气体压力无接触式测量，是激光技术应用的重要研究方向。为解决气体压力测量过程中的溯源问题，设计了一种基于激光干涉技术的压力测量方法，通过洛伦兹-洛伦茨方程、气体状态方程和光程差方程的理论研究，建立了基于光程差的压力测量模型，将压力测量问题追溯到光程变化量上。并以CO2为研究对象，搭建压力测量实验系统，开展了293K，313K，333K温度条件下，压力范围为1~3atm的压力测量实验。实验结果显示：压力测量值与实际值有较高的吻合度，相对误差在5%以内，证明压力测量溯源模型的正确性。

CO2 Gas Pressure Measurement Based on Laser Interferometry

The non-contact measurement of gas pressure is an important research direction in the application of laser technology. In order to solve the problem of traceability in the process of gas pressure measurement, a pressure measurement method based on laser interference technology is designed. Through the theoretical research of the Lorentz-Lorenz equation, the gas state equation and the optical path difference equation, a pressure measurement model based on the optical path difference is established, and the pressure measurement problem is traced back to the optical path difference.

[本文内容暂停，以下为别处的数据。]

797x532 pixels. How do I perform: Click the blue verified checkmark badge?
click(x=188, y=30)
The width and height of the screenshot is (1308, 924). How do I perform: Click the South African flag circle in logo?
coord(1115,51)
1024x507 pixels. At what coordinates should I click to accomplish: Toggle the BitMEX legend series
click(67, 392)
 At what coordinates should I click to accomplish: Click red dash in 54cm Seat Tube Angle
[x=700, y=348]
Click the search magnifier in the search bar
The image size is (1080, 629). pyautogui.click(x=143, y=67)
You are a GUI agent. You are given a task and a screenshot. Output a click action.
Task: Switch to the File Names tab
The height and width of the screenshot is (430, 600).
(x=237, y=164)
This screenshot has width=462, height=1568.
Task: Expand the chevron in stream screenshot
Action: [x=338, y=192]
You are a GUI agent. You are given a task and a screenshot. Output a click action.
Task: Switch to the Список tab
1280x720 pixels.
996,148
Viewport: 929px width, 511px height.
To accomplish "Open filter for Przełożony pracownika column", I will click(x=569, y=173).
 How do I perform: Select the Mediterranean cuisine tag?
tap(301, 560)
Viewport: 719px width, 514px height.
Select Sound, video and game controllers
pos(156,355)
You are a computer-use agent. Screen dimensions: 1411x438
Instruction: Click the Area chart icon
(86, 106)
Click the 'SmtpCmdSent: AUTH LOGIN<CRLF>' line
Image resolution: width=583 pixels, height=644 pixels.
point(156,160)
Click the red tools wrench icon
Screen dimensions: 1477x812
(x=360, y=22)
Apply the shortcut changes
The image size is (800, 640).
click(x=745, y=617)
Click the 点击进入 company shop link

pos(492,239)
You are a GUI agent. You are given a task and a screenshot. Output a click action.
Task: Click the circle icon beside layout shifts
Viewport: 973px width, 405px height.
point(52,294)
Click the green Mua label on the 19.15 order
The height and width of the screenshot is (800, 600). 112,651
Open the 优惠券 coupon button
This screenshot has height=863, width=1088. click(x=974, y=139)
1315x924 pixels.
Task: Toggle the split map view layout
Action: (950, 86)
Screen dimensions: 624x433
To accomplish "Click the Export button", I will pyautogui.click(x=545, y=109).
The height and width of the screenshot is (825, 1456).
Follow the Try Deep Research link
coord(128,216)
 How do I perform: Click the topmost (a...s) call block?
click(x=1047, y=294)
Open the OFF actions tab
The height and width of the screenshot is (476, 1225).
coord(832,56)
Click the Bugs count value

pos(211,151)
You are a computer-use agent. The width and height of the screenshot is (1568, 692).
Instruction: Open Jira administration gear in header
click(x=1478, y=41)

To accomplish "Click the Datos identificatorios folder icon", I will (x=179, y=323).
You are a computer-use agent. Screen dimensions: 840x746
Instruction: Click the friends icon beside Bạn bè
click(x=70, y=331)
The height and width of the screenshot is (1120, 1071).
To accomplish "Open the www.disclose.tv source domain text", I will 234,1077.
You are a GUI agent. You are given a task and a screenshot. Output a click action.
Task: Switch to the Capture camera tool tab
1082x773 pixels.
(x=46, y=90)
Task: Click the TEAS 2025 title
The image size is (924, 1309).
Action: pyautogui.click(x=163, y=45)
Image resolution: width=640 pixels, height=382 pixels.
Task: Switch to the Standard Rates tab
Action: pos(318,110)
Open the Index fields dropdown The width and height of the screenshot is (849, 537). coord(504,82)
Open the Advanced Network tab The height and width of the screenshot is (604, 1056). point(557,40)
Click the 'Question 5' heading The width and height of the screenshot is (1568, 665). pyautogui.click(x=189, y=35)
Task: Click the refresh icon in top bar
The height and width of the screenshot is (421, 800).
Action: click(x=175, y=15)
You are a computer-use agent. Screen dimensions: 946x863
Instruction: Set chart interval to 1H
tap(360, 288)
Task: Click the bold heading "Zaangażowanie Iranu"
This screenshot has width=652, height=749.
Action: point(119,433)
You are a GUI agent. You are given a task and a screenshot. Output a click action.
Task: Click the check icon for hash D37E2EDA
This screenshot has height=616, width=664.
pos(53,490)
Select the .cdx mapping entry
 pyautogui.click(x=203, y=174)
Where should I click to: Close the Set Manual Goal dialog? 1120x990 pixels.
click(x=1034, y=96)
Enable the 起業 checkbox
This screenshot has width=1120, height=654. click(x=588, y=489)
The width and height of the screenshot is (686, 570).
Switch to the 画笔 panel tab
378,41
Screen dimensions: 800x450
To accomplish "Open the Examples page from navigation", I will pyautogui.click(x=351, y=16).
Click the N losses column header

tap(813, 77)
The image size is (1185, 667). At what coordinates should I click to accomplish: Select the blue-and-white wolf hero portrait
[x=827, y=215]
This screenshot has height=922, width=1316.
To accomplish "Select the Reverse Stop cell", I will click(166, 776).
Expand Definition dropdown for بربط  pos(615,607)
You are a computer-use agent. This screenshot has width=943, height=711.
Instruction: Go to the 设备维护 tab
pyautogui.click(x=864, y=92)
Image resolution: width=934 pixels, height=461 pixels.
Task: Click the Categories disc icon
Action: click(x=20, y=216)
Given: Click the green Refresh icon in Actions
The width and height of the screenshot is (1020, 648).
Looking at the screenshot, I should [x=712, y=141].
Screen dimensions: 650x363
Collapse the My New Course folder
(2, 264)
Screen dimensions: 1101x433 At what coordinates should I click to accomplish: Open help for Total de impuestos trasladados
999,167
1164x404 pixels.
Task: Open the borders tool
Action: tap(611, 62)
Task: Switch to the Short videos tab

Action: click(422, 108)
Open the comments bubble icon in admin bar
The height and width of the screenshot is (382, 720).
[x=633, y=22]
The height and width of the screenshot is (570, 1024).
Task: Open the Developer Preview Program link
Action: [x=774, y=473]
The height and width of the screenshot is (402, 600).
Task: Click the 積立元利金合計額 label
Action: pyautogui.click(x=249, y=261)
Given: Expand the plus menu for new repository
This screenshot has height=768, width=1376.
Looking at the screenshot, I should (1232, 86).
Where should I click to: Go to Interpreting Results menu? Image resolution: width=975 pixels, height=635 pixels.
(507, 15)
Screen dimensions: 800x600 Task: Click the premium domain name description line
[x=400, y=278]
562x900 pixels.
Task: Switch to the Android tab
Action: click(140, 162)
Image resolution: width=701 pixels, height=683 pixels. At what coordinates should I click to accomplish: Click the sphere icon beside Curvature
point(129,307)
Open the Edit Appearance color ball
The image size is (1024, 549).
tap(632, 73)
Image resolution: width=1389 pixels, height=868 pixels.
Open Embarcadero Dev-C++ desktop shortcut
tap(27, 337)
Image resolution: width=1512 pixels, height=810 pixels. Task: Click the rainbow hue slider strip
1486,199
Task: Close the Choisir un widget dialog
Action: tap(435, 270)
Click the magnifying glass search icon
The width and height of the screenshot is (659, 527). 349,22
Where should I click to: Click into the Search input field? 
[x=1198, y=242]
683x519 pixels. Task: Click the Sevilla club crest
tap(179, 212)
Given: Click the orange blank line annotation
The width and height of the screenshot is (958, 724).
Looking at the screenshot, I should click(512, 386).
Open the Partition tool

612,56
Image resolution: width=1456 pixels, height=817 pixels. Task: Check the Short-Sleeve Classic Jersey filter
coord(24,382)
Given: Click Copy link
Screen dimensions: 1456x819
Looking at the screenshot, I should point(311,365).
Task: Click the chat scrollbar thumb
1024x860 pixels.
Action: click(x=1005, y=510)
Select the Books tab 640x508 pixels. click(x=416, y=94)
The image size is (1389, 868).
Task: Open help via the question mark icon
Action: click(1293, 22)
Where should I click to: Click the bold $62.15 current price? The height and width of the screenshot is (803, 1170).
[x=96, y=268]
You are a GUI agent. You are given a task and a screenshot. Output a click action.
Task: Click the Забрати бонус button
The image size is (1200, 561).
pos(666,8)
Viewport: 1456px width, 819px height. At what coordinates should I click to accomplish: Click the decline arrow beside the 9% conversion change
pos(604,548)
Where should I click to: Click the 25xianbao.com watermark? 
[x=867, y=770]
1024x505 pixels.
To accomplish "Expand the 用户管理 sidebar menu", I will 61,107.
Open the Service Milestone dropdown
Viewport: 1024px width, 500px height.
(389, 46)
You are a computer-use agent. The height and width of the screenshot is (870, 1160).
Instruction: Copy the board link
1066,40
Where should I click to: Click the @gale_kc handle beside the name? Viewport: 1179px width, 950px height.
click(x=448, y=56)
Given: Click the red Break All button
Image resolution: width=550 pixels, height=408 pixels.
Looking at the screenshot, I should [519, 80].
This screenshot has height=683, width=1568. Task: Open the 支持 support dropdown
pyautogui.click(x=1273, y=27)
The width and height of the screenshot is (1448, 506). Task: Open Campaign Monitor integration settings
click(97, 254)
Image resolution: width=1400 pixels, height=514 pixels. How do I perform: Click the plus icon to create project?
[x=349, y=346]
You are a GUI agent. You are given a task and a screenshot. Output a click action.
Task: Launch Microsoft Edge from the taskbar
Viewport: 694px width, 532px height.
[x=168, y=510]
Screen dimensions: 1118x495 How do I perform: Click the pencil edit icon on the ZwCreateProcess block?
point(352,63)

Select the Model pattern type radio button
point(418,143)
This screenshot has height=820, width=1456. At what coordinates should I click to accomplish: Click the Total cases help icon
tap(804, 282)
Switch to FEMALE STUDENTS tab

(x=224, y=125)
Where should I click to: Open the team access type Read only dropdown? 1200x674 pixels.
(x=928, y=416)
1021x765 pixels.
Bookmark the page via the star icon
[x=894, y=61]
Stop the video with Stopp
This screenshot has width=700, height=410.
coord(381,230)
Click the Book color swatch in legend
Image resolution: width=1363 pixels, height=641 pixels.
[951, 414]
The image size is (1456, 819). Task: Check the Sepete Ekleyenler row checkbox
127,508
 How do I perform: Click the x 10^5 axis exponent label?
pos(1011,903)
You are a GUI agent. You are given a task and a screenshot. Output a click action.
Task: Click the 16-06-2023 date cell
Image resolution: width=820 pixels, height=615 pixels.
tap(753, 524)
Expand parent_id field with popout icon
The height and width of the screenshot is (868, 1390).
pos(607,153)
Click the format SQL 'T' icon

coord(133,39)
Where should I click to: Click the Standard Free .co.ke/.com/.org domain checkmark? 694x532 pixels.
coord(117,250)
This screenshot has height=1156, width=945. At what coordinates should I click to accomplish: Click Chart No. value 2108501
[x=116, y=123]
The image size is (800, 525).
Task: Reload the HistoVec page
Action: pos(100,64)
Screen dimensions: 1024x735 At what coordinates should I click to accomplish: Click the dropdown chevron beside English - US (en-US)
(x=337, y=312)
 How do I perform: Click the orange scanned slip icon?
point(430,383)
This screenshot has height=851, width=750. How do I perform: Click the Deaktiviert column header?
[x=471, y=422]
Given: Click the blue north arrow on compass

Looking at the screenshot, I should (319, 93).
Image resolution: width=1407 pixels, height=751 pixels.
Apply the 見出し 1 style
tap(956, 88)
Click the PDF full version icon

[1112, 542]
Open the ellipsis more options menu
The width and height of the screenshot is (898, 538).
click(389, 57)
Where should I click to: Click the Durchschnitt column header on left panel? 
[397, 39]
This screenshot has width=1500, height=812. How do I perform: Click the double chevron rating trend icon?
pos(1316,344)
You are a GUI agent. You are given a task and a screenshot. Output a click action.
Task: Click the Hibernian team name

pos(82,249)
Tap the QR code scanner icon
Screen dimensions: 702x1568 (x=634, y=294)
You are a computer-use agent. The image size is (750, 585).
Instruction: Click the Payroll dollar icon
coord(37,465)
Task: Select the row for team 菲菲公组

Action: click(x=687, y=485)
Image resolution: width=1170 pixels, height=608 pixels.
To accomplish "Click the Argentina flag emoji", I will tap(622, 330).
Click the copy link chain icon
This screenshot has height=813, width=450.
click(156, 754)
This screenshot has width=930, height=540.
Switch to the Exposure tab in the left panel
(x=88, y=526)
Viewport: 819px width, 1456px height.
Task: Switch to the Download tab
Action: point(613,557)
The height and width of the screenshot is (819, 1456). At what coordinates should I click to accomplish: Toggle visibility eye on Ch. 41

With CO2 as the research object, a pressure measurement experiment system was built to carry out pressure measurement experiments with a pressure range of 1~3atm under the conditions of 293K, 313K, and 333K. The experimental results show that the pressure measurement value is in good agreement with the actual value, and the relative error is within 5%, which proves the correctness of the pressure measurement traceability model.